L'instrumentalisation du mécontentement populaire est remarquée par plusieurs sources, qui se réjouissent de l'interpellation de meneurs dans d'autres républiques fédérées, ce qui a permis d'éviter de répéter ces mouvements contestataires. L'on peut se réjouir que ce mouvement, concret, de déstabilisation n'ait pas réussi, mais le problème fondamental n'en est pas pour autant réglé. Et il ne se réglera pas uniquement par des arrestations. Surtout lorsqu'il se développe sur la base d'une crise sociale, qui peut devenir politique.


En principe, les mouvements contestant la manière dont la crise politico-sanitaire du coronavirus est réglée montent dans différents pays, notamment aux Etats-Unis, où de grandes manifestations sont organisées dans différents Etats. L'on peut tenter de les discréditer, comme cela est aussi le cas avec cette manifestation à Vladikavkaz, mais l'on ne fera que reporter le problème, car le mécontentement populaire existe. Par exemple, en Russie, plusieurs "manifestations virtuelles" ont également été organisées, contre le confinement et la mise à l'arrêt de la vie.


Ces mouvements sont d'autant plus significatifs que des voix de médecins-chefs, d'académiciens, s'élèvent pour tenter de ramener les politiciens à la raison.

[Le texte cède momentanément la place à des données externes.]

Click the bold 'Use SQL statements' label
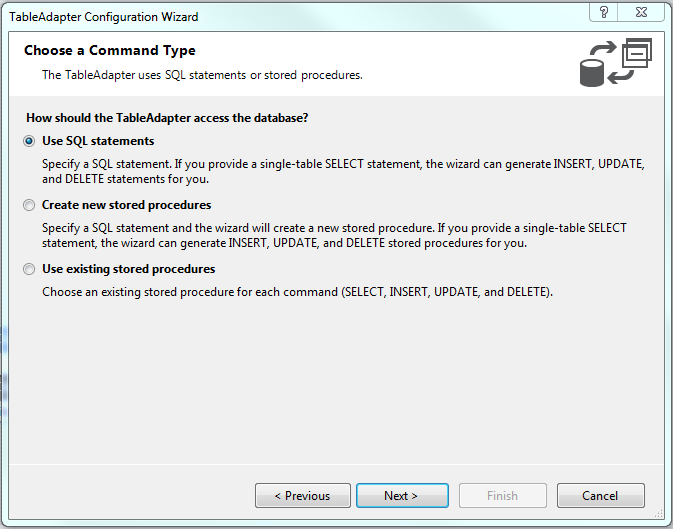The image size is (673, 529). point(98,141)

Ainsi, le médecin-chef de l'hôpital N° 71 de Moscou, Alexandre Miasnikov, de déclarer que ce virus est arrivé dans notre vie pour longtemps, qu'il n'y a rien de grave, qu'il faut que la population développe une immunité collective et pour cela qu'elle soit touchée à 60%, soignée et continue tranquillement sa vie. "Ce n'est pas agréable, mais il n'y a rien de tragique".

 
Lors de la réunion du Président Poutine sur la situation épidémiologique en Russie, deux académiciens, deux spécialistes de la question, qui ne font pas de politique, qui ne s'occupent plus de leur carrière déjà bien avancée, se sont prononcés à contre-courant des diktats de l'OMS, appliqués à la lettre.


Tchutchaline, académicien : "Nous exagérons, en dramatisant la situation dans son ensemble. Quelqu'un est touché par le coronavirus - la mère attrape son enfant, dans un mois il l'a aussi. Et l'individu passe toute sa vie avec, c'est la maladie virale la plus étendue. C'est le monde de l'humanité."


Filatov, membre-correspondant de l'Académie des sciences, vice-directeur pour la science de l'Institut des vaccins et des sérums : "Je pense que maintenant il est possible d'ouvrir les institutions pré-scolaires et les écoles qui ont été fermés. C'est un contingent (les enfants) qui n'est pas malade, ils sont naturellement protégés. Le virus, circulant sur eux, perdra ensuite sa virulence." 


Mais il semble que l'opinion des politiques ne corresponde pas à celle des scientifiques apolitiques. Une différence de calendrier peut-être ... En attendant, il est fort possible que les mêmes qui donnent les "bons" conseils, stricts, sans concessions, soient les mêmes qui soutiennent les mouvements contestataires. L'on remarquera à ce sujet l'enthousiasme de la BBC, de Radio Liberty, des médias de Khodorkovsky, etc. pour Vladikavkaz. 


Sans très grande originalité, mais pour autant, aujourd'hui, non sans danger avec le mécontentement des classes moyennes et pauvres face à la montée des problèmes sociaux, des milieux entrepreneuriaux avec la montée des problèmes économiques, des milieux patriotiques avec le report des cérémonies du 9 mai, des milieux croyants avec l'annulation des cérémonies de Pâques, des familles avec l'impossible enseignement à distance, etc etc etc. 


Il serait dangereux de faire l'unanimité contre soi. Rappelons qu'en Russie, O,O16% des morts sont causées par le coronavirus.